Pompeo warns against Russian, Chinese push to ‘undermine democracy’ in Slovakia

BRATISLAVA, Slovakia Slovakia and other central European nations should remain within the “transatlantic community of democracies,” Secretary of State Mike Pompeo urged in the face of Russian and Chinese encroachment in the region.

“The United States has stood with the people of Slovakia as a friend, as a partner, and as an ally for the last 30 years,” Pompeo said. “And we will stand with you in the decades to come.”

“This relationship was built on shared values and now we must sustain it on those same, especially as Russian aggression undermines freedom on this continent, but also against a China that represses people while its expanding its influence abroad,” he added.

“These are important engagements,” Pompeo said before a meeting with Prime Minister Peter Pellegrini. “To compete – to compete against those who want to undermine democracy and undermine freedom here in Slovakia is the primary reason why I want to be here today.”

Pompeo recalled how Slovakia “cast off this Soviet yoke” 30 years ago after greeting five former political prisoners at the Gate of Freedom Memorial, where the Danube and Morava rivers meet to form a border between Austria and Slovakia. The narrow waterway offered families separated by the Iron Curtain a glimpse of each other, along with an attractive yet treacherous hope of freedom for would-be defectors, often dashed by swirling currents and Soviet sharpshooters.

Pompeo is the first secretary of state to visit Slovakia in two decades. He was prompted to return to a region neglected by former Presidents George W. Bush and Barack Obama’s top diplomats due to Russian and Chinese success in expanding diplomatic and commercial ties in central Europe, a soft-power alarm aggravated by Russia’s invasion of Ukraine in 2014.

“If we don’t win in central and Eastern Europe, where do we win?” a senior State Department official told reporters earlier Tuesday.

Thirty years after the revolutions that overthrew several communist governments of the old Warsaw Pact, Pompeo’s team hopes that recalling that history can help consolidate the alliances with the young democratic societies.

“Putin is constantly in these countries,” a senior State Department official told reporters earlier Tuesday. “China shows up with big money.”

Beijing has made major diplomatic and commercial investment in central Europe, wooing NATO members such as Poland, Hungary, and Slovakia with billions in loans and the hope of technological development. The insertion of Chinese telecommunications networks into NATO member-states could compromise military cooperation within the alliance in a crisis, U.S. and European officials believe.

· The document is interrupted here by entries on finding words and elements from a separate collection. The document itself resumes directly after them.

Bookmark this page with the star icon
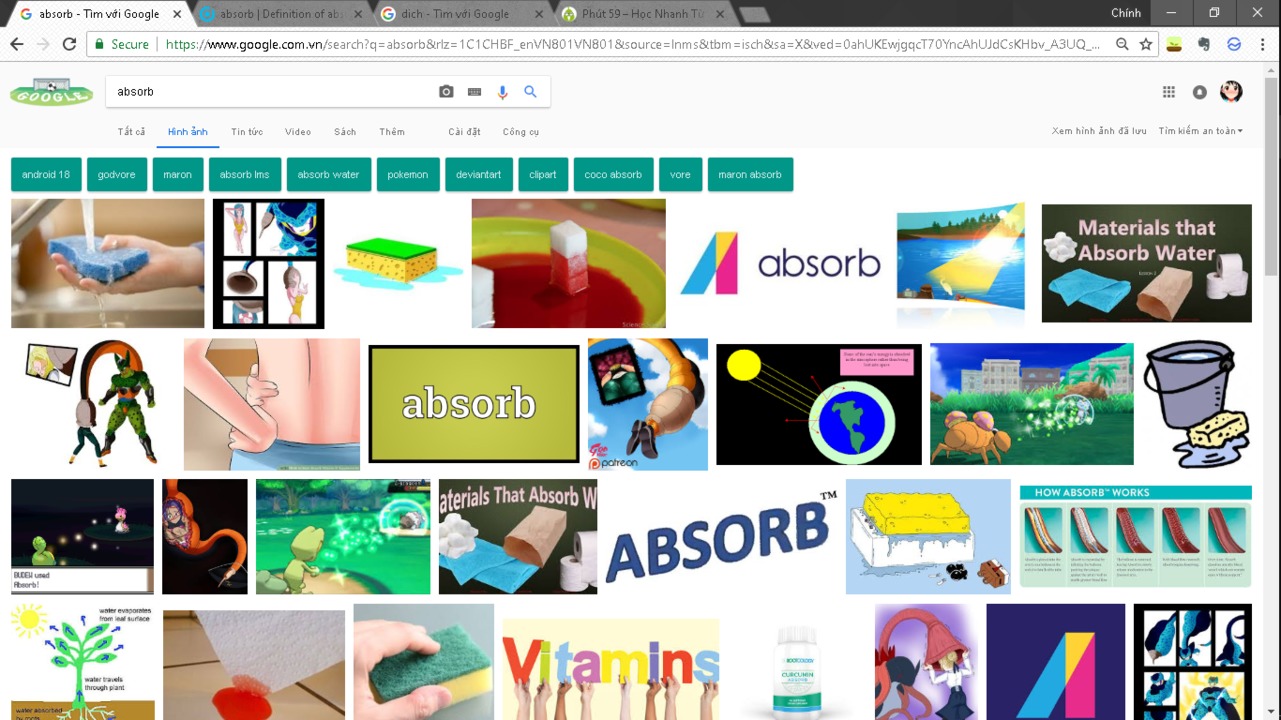Viewport: 1281px width, 720px height. 1146,44
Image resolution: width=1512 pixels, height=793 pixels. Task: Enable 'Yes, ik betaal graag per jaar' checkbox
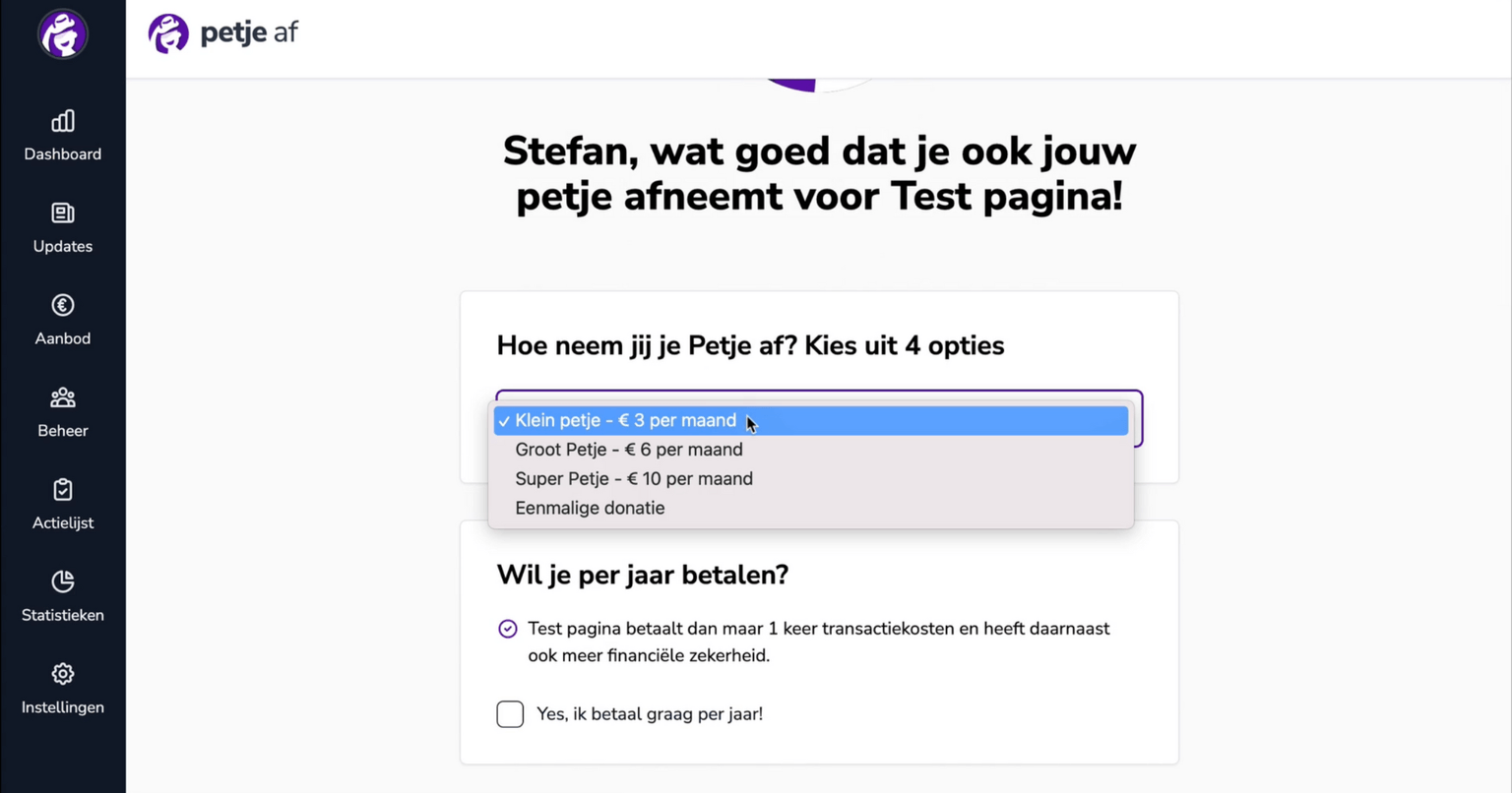tap(510, 714)
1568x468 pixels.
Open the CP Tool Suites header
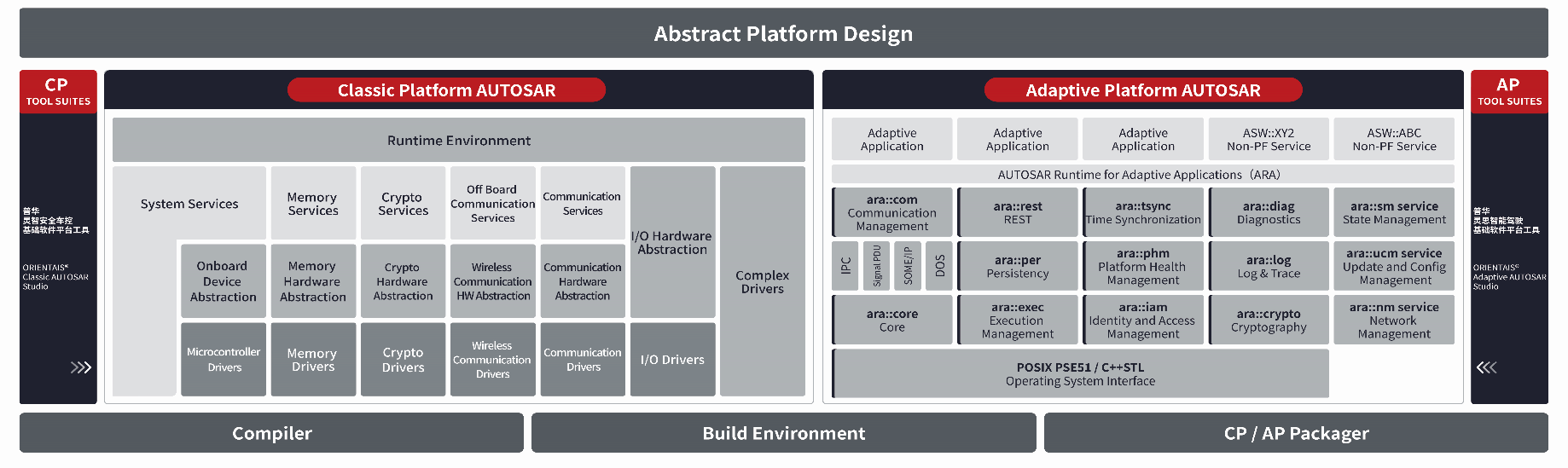pyautogui.click(x=58, y=91)
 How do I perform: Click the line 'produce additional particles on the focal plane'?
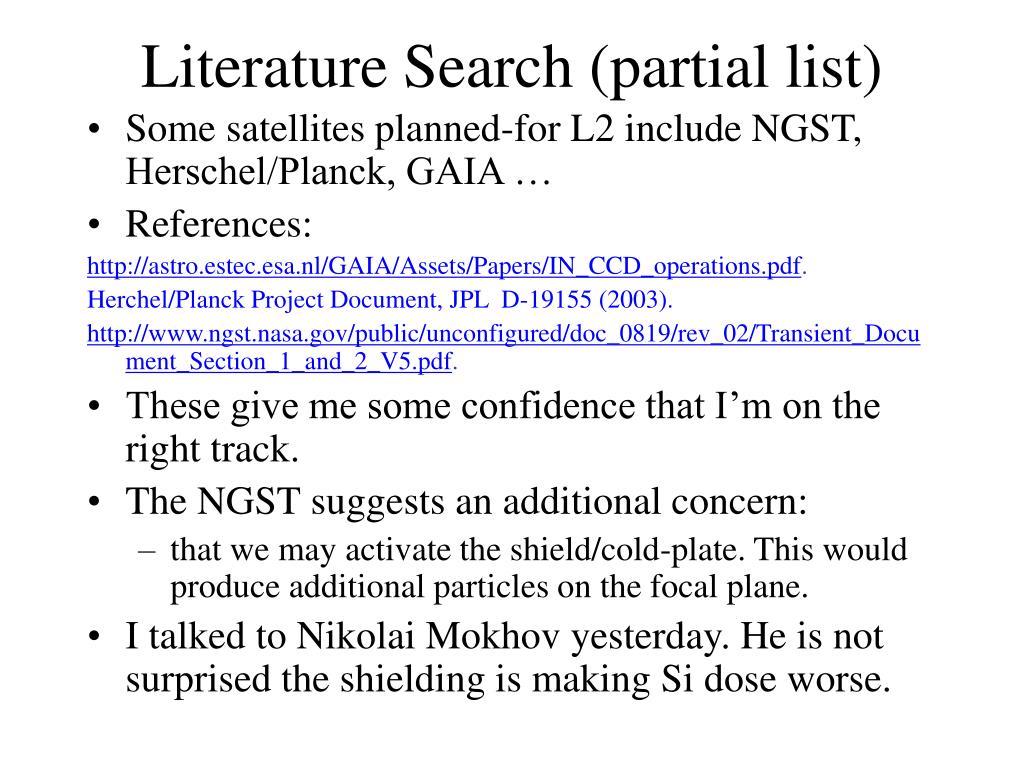[488, 586]
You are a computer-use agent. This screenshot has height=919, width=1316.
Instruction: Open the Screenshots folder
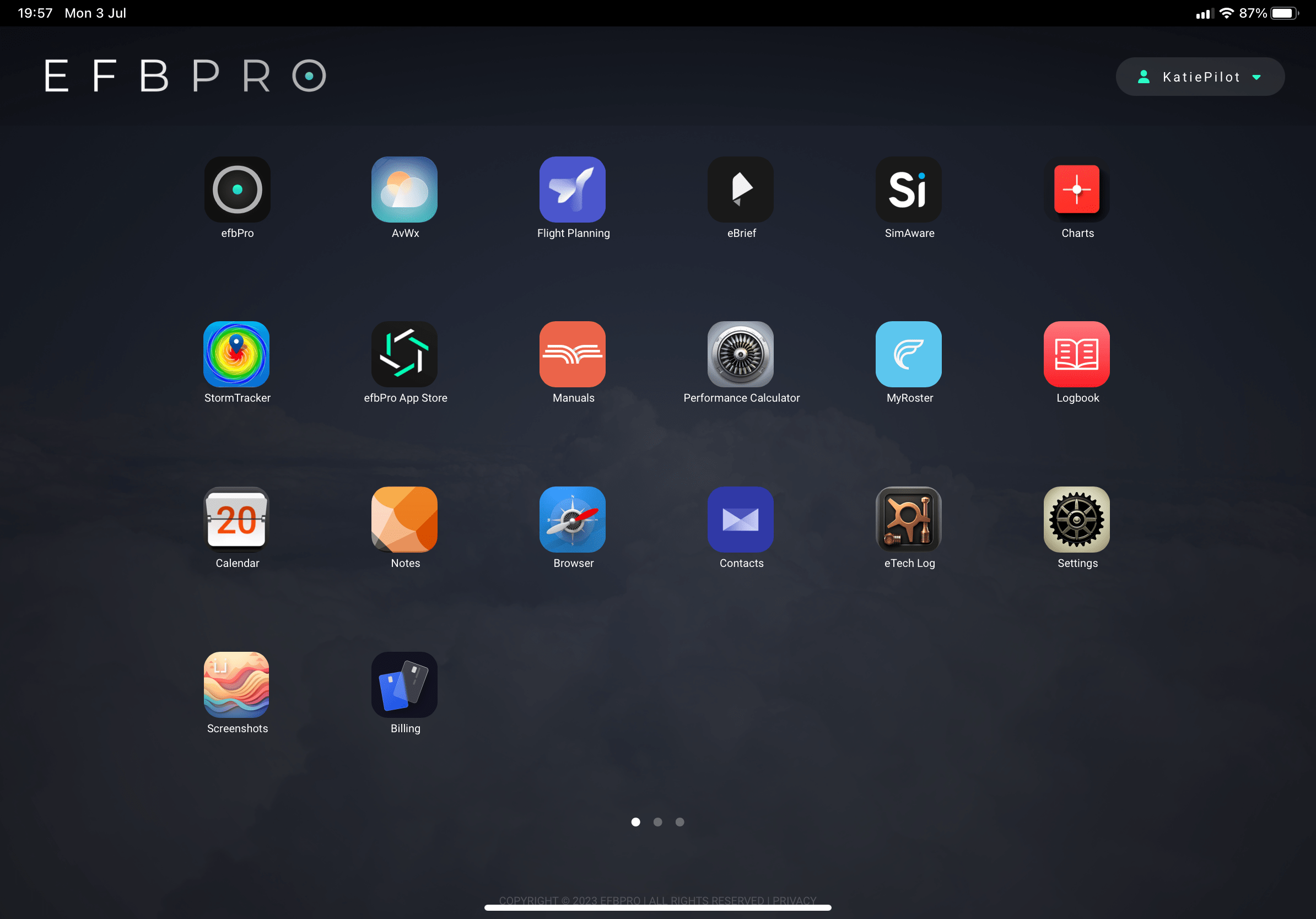click(x=237, y=685)

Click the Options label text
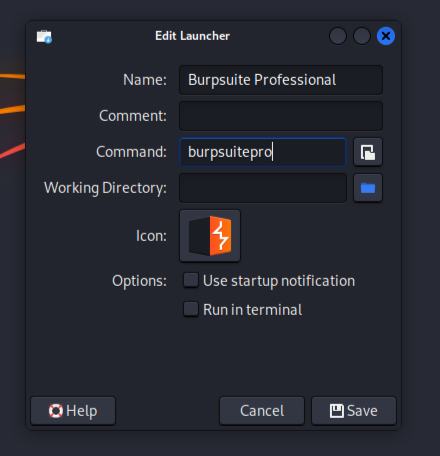click(x=139, y=281)
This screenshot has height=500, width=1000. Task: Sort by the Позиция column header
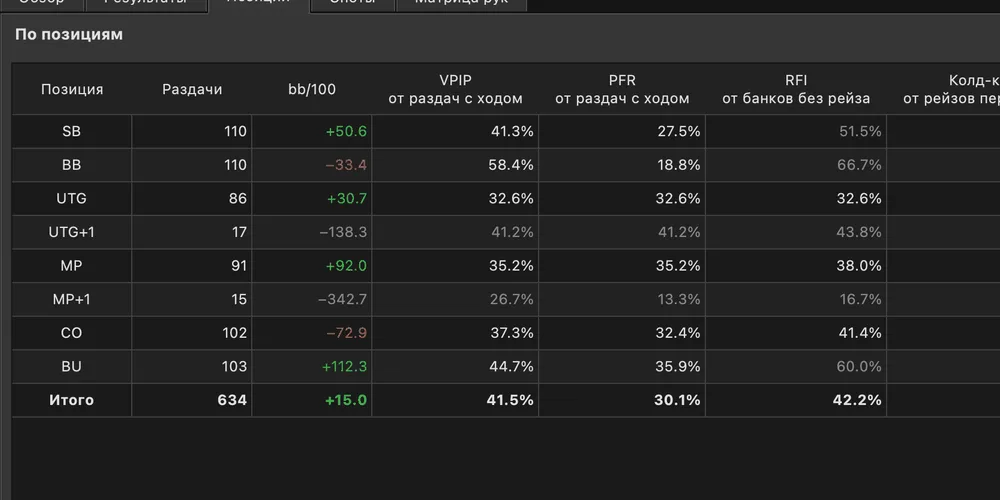[x=72, y=89]
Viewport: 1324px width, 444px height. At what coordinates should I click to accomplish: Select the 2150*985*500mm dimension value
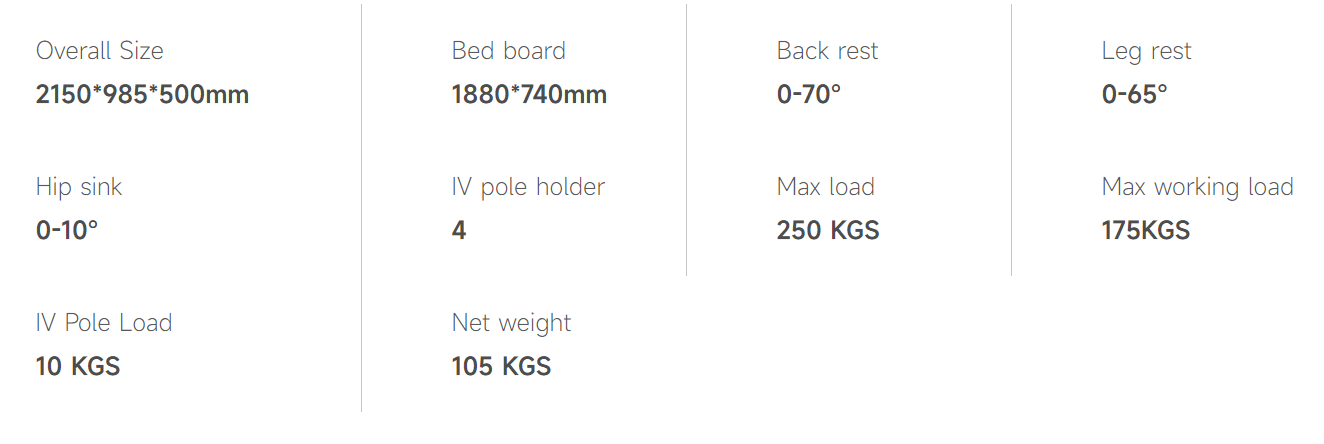142,95
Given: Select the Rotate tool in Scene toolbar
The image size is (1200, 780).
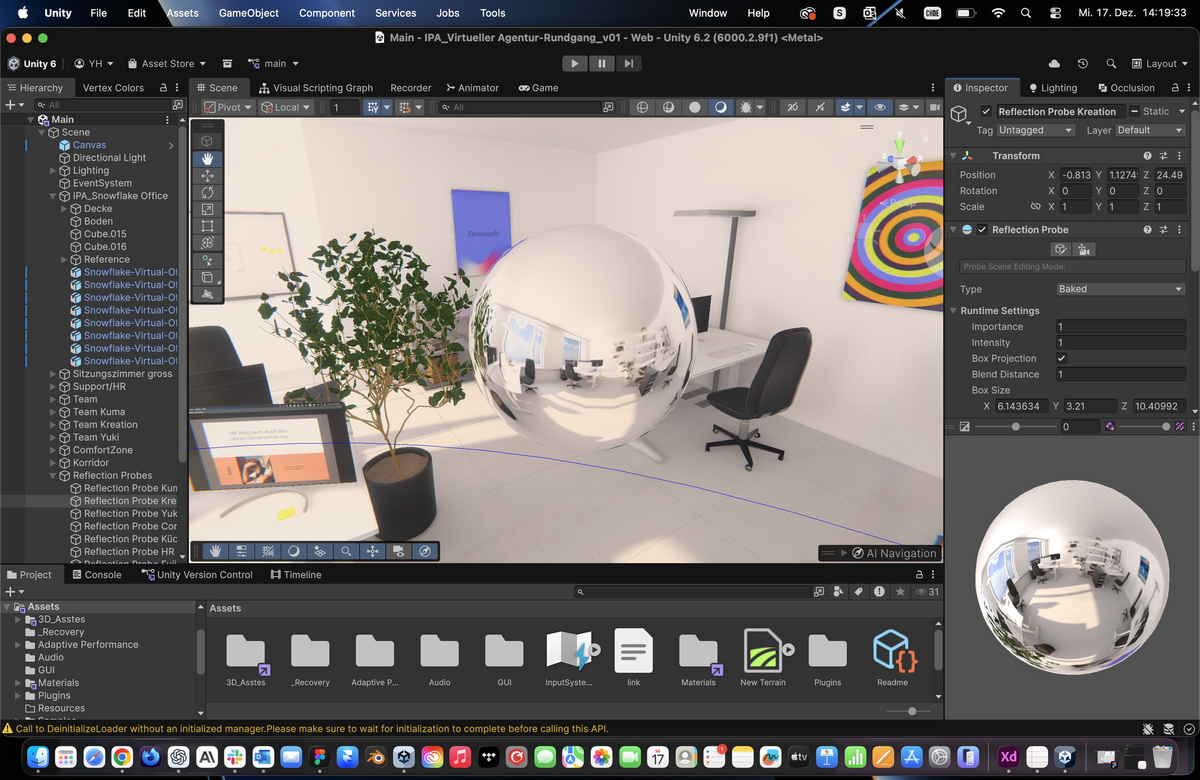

It could also hamper political dialogue in peacetime if even a handful of leaders of small European Union member-states are tempted by the corrupting influence of a wealthy Communist patron.

“It pretty much undermines the whole alliance,” a European official told the Washington Examiner.

Pompeo’s course through the central European capital Tuesday was filled with historical and political symbolism. The memorial marked his first stop of the day, just as he began Monday’s work in Budapest with a viewing of a Ronald Reagan statue that likewise served to recall Cold War history.

He viewed the likeness of another American president, a bronze bust of Woodrow Wilson, at the Slovak Ministry of Foreign Affairs, which erected the monument in acknowledgment of Wilson’s role in the establishment of Czechoslovakia, a principality carved out of the wreckage of the Austro-Hungarian Empire after the First World War.